Ahí sentada a mitad de la noche, recordó aquella historia y de sus grandes ojos negros salieron un par de lágrimas y luego, para acompañarlas otras más. 

Ella se sabía merecedora de un amor auténtico, de un amor que la acompañara en sus momentos de sombras. Así estaba siendo el amor de aquel hombre con el que había contraído nupcias meses atrás. Cuando de pronto bajo la sombra de sus tristezas y miedos, que en ocasiones aparecían,  se cobijaba el enojo de Julia, la ira contenida de tantos años; saliendo desde sus recuerdos las ganas de huir, las ganas de huir de sí misma por ser inadecuada para los demás.

Por no poder envolver lo suficiente lo que ha tratado de esconder. Ese hombre, empero, la acompaña cuando su naturaleza errática sale a la luz, con paciencia y amor la toma entre sus brazos. Recibe entre sus manos las saladas gotas de lo que no sabe con exactitud de que están llenas. Acompaña sin juzgar, contiene con estoicismo. Sin embargo, Julia no siempre aguarda a que él note sus contradicciones o dolores; sólo se esconde, se aisla, se queda muda. La pena le da la sensación de no pertenecer a ese entorno de paz.

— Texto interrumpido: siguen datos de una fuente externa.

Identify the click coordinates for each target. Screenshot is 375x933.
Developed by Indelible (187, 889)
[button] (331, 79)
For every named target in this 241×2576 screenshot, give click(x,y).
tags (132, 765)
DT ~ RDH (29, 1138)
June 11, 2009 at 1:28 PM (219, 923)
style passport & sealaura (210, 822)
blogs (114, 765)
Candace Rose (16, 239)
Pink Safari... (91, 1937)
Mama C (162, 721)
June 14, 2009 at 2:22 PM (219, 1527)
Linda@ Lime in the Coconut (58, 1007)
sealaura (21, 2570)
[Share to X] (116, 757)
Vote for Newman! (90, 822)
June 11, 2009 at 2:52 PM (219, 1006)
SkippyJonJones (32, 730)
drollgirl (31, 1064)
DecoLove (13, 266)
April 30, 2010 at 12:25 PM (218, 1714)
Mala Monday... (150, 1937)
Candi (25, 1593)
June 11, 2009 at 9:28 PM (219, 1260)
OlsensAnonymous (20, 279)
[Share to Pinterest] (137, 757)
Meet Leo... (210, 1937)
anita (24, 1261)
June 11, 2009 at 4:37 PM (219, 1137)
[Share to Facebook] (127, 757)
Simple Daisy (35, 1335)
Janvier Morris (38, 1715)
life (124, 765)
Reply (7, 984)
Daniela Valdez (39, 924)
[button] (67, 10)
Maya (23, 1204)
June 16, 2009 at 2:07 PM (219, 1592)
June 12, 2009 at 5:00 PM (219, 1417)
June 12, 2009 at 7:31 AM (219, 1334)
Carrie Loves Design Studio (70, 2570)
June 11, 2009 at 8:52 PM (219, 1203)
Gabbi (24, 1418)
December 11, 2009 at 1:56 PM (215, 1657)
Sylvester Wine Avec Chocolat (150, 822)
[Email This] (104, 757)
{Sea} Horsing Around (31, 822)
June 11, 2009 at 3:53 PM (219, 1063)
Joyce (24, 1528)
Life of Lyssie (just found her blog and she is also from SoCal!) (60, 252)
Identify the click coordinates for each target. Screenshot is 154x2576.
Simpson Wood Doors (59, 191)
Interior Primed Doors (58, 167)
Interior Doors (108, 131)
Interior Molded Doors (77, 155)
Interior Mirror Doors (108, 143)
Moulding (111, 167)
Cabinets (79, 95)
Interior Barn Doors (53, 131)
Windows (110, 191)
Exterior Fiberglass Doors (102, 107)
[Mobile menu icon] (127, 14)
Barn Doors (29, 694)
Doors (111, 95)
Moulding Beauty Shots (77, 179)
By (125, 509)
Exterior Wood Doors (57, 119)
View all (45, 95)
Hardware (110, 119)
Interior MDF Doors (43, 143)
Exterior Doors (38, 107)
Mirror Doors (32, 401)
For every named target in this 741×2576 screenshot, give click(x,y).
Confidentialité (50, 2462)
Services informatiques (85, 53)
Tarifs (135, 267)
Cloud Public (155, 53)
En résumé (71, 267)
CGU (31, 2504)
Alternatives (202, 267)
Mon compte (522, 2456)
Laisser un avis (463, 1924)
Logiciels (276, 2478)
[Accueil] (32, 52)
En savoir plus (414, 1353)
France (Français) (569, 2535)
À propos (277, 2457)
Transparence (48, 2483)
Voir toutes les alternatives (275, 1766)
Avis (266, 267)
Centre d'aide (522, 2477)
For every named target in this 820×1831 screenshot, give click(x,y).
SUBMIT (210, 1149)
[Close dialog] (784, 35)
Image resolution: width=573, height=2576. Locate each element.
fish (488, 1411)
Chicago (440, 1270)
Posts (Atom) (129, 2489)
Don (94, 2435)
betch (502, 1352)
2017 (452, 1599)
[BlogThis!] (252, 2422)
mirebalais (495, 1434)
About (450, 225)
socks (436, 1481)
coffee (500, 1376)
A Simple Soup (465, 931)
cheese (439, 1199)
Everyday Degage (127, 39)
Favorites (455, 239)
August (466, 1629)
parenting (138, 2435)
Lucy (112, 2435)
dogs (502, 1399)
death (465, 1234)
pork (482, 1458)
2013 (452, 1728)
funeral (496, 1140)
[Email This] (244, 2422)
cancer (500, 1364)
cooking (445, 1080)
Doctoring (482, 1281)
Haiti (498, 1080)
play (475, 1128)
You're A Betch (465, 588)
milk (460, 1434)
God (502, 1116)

Y ahí, en su trinchera, el silencio le colma y de pronto, desde sus adentros, logra escuchar el tic tac del reloj de pared oculto tras un helecho colgante; recordando que quizá su terapeuta este viernes, en punto de las seis de la tarde, le abra la ventana y la eche a volar lejos de lo que la ata, lejos de lo que la limita a permanecer donde desea estar.

En punto de las seis de la tarde se acaban las fronteras de su rebeldía sin sentido, en punto de las seis, ella es quien es.